学期末が近づいて、授業時間内で学生のプレゼンが始まりました。これは成績
の最終評価に大きく影響するだけに学生も真剣です。1回の授業につき発表者
は5人で、4日間行われます。

2週間ほど前に発表順序を決めました。まず、全員にくじを引かせて選択順序
を決定します。次に、一番くじを引いた学生からスケジュールの一覧表に希望
する順番を埋めてゆきます。彼らの選好順序を見ていると、まず2日目および
3日目が埋まります。そして、最終日が詰まってしまうと残りは1日目だけに
なります。このような学生の行動は、日本と同じで大変興味深い光景でした。
(まるで経済学の例題を見ているようです)

さて、実際の発表で一番印象深いのは、アメリカの大学生は1年生であっても、
かなり自信を持ってプレゼンをしていることです。皆がチーティング・シート
を手に持っていますが、これを読み上げるようなことはしません。この自信の
裏付けは、それまで授業の課題にされてきた事前調査をしっかりこなしている
ところにあるように思います。全員がPowerpointに加えて、PDFやYouTubeなど
を駆使しており、自分の意見である結論も明確にできるプレゼンレベルの高さ
に感動しました。

▶ 資料
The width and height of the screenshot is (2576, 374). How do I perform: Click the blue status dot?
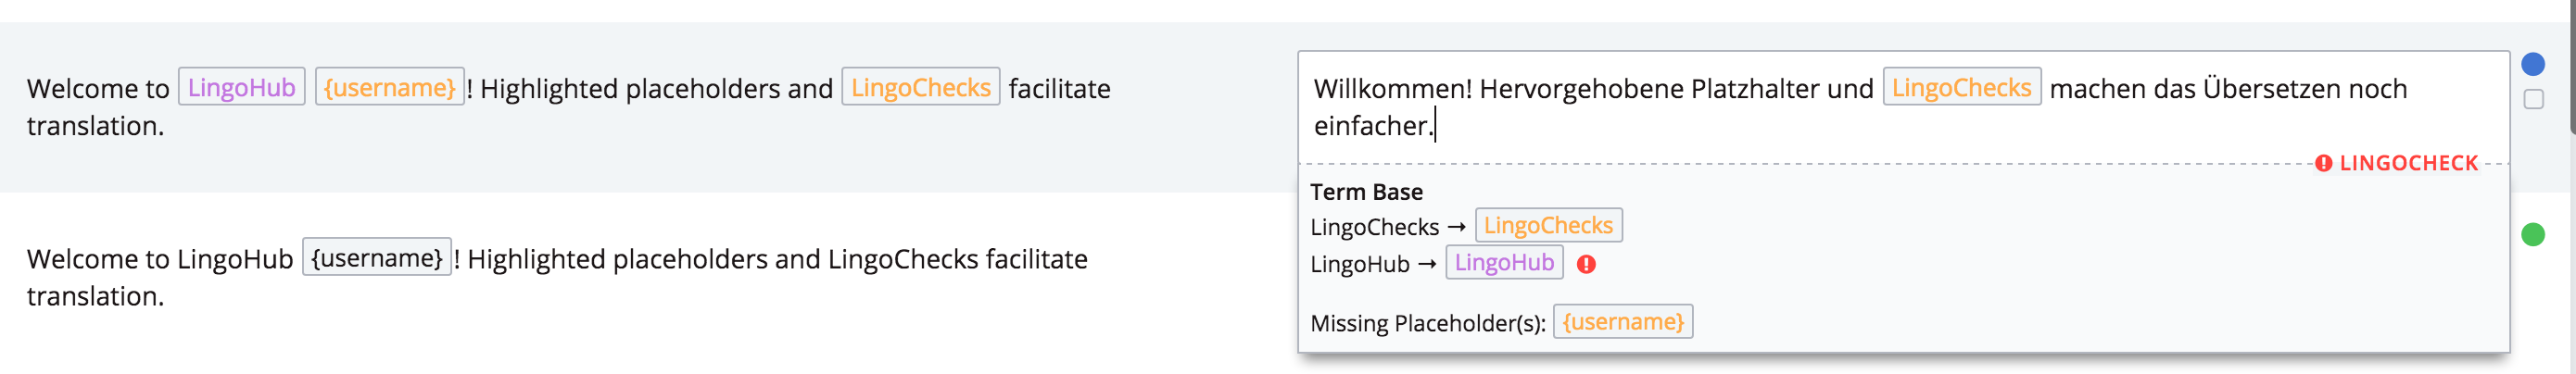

▶ やること
本文で、学生がプレゼンで使っているとして名前が挙げられているものをすべて書き出してください。

▶ 解答
Powerpoint、PDF、YouTube